==== Raw data ====

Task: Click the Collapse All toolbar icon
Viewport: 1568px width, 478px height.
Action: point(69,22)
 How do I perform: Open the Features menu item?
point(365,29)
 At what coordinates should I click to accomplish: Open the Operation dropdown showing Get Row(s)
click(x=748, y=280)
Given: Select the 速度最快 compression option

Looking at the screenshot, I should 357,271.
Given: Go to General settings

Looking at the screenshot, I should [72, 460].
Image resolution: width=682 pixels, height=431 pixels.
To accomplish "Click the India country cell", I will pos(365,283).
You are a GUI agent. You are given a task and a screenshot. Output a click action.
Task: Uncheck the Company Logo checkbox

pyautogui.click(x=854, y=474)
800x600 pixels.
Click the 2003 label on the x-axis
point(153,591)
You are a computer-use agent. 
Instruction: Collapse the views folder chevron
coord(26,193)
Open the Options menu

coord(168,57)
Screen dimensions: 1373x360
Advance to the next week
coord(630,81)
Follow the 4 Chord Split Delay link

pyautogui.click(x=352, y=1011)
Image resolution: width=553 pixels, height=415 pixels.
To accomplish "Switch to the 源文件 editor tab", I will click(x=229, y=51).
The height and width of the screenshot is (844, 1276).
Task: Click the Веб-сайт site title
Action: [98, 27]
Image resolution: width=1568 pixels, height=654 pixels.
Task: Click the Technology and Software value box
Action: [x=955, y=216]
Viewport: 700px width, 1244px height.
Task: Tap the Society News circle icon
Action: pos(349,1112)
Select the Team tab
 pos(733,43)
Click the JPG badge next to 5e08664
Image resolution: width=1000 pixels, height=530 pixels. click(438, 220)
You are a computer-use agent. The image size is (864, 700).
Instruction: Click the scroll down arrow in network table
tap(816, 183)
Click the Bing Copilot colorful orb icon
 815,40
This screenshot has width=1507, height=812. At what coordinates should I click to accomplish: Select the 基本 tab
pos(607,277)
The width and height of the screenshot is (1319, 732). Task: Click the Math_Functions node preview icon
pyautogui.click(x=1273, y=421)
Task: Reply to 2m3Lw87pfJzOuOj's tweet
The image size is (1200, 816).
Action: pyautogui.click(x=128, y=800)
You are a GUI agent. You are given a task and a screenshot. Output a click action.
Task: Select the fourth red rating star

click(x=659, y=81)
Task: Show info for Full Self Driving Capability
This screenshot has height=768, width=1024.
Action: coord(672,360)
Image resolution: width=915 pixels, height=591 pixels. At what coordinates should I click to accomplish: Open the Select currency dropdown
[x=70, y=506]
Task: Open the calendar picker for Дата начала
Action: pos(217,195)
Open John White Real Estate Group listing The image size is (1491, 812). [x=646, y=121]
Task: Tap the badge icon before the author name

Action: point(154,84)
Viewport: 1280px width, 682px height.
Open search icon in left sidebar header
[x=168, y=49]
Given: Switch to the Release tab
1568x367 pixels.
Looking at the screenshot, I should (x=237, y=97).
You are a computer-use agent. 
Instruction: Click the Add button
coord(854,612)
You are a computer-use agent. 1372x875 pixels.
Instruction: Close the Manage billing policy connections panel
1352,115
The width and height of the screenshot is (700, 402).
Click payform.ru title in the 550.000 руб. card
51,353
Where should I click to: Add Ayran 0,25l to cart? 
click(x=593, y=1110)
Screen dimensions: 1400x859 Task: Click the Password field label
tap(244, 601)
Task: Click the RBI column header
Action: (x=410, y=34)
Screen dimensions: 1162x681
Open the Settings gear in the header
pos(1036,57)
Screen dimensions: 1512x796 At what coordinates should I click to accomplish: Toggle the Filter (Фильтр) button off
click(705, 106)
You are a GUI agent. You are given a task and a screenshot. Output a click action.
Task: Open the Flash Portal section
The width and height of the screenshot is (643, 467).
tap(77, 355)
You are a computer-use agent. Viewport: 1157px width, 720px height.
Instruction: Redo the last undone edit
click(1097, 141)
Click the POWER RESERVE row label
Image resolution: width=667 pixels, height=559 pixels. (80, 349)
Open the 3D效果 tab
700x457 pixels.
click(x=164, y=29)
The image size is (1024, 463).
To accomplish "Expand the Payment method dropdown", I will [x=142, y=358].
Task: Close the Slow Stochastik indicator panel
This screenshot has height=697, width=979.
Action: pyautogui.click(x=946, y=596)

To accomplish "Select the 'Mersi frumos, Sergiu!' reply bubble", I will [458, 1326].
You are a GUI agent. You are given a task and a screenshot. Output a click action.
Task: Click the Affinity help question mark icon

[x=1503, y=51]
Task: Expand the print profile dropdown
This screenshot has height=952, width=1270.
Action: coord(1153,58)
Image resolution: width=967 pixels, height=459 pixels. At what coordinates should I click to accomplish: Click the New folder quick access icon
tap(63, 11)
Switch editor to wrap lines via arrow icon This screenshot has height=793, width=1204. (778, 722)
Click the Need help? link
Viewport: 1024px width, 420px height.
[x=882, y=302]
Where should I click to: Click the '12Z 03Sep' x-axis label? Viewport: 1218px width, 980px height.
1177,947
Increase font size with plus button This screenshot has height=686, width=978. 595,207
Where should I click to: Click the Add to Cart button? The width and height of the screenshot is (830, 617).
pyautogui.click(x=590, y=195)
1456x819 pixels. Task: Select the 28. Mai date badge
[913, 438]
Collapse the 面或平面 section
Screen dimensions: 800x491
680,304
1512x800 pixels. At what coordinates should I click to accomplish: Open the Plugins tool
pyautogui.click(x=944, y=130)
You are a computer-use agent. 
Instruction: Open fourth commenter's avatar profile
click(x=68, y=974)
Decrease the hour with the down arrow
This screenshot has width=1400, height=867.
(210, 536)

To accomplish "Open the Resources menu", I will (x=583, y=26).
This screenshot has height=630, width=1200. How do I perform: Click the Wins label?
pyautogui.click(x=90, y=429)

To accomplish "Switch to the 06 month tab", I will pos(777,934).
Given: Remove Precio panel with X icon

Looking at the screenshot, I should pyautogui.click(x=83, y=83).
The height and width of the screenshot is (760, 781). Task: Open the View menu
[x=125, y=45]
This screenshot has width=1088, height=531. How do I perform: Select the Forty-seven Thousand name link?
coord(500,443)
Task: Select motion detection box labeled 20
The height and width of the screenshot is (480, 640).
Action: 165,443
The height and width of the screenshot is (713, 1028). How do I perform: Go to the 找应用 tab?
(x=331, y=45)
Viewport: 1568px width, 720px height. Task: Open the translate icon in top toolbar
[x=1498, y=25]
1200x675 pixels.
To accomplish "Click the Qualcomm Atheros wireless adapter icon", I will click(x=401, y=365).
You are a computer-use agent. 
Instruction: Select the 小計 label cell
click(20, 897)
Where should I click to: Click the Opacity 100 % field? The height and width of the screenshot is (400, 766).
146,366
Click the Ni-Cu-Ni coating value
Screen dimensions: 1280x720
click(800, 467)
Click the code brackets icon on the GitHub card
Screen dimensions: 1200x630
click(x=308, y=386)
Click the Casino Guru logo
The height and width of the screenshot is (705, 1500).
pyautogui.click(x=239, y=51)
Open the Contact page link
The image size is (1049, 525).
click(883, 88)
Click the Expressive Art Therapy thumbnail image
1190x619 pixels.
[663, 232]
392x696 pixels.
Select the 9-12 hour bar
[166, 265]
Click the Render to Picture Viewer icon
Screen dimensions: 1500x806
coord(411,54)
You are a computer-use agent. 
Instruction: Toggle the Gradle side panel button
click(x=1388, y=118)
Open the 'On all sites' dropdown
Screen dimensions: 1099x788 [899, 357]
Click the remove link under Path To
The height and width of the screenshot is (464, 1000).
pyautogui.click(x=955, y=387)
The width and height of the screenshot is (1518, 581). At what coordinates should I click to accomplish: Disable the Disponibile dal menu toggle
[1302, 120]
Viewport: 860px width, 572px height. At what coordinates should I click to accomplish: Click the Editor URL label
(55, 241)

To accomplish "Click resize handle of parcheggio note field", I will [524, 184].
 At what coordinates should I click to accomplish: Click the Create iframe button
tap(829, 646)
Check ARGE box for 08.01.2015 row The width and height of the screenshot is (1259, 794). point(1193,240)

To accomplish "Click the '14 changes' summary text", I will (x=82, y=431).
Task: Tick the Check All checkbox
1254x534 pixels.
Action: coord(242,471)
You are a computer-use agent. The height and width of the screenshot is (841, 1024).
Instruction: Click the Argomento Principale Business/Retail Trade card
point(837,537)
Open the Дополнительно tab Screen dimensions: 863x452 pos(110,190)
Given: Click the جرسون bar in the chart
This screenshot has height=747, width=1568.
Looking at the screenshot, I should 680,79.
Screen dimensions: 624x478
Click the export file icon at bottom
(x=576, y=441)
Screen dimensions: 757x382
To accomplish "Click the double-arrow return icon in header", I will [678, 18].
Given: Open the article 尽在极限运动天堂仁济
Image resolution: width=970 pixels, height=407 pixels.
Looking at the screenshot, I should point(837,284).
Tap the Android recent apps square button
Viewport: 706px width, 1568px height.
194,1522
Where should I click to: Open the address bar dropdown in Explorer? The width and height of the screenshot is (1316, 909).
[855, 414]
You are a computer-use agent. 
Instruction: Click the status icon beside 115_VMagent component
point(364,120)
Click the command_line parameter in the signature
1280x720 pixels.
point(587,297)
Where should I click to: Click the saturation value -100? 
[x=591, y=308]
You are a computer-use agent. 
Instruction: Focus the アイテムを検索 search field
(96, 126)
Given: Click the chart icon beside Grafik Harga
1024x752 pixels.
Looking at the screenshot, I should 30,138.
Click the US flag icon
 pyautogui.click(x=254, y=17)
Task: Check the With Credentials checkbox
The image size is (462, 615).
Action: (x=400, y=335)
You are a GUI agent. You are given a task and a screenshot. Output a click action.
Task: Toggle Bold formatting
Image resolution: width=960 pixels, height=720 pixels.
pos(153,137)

====

[Aim of the task]: Scan the records above for the lines holding "How do I perform: Open" and "Image resolution: width=682". Transcribe those two and every line between them word for word, and no others.

[Final answer]:
 How do I perform: Open the Features menu item?
point(365,29)
 At what coordinates should I click to accomplish: Open the Operation dropdown showing Get Row(s)
click(x=748, y=280)
Given: Select the 速度最快 compression option

Looking at the screenshot, I should 357,271.
Given: Go to General settings

Looking at the screenshot, I should [72, 460].
Image resolution: width=682 pixels, height=431 pixels.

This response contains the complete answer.